Could this be due to the fact that I left the PGOOD pin opened?
No. That is an optional output. Leaving it unconnected won't cause a problem.
When I then noticed my error, I connected the GND pin properly and it instantly shorted with a big spark at the GND pin.
Until you have enough experience to know when to break it, a good rule of thumb is: Never make changes to a circuit with power still applied.
Even if you are changing to the correct connections, doing so with power applied can cause partial (sometimes hidden) or fatal damage to components. So please, despite the temptation to fix the connection problem quickly when you notice it, power off (and wait for any capacitors to discharge) first! :-)
The spark suggests a large potential difference between the ground at the output (which you connected at the time you saw the spark?) and the ground of your regulator. Although I can't say that this definitely caused damage, it won't have done any good to anything to equalise the potentials so quickly.
Regarding the PGOOD pin:
I'm not sure how to apply this as I do not have a DC voltage at 7V in my circuit.
That topic is answered in the datasheet, section 7.3.9:
Voltage seen by the PGOOD pin should never exceed 7 V. A resistor divider pair can be used to divide the voltage down from a higher potential.
Therefore if you were actually going to use that PGOOD signal, you could use a resistor divider from the 9V output (once your regulator is supplying a stable output!) to generate whatever pull-up voltage you require. However if you are leaving that pin unconnected, it sounds like perhaps you aren't using that signal, in which case you simply don't use it.
I first forgot to connect the GND and obtained the desired voltage, but oscillating, as my arduino was turning on and off rapidly.
Personally, if I'm designing a power supply, I don't use something valuable connected to the regulator's output while I'm testing, in case of unexpected problems which might cause damaging output voltages. Instead of using your Arduino, you may want to consider making a "disposable" load e.g. car light bulbs, or high-wattage resistors. There are also robust electronic loads available.

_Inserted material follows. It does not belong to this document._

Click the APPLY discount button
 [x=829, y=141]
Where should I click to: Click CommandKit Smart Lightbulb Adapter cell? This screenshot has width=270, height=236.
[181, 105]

Finally, I wanted to point out that this IC requires special care regarding the PCB layout (see datasheet section 10) and component choice (inductor, diode and capacitors, see datasheet section 8). If you are trying to make this using some kind of breadboard arrangement, you may not be successful - even if it seems to work, it may not be stable, and/or may emit lots of EMI :-(
Update: As discussed in later comments, TI offer evaluation module LMR16030PEVM
for this IC, which provides a "known working" PCB, and was a successful solution in this case.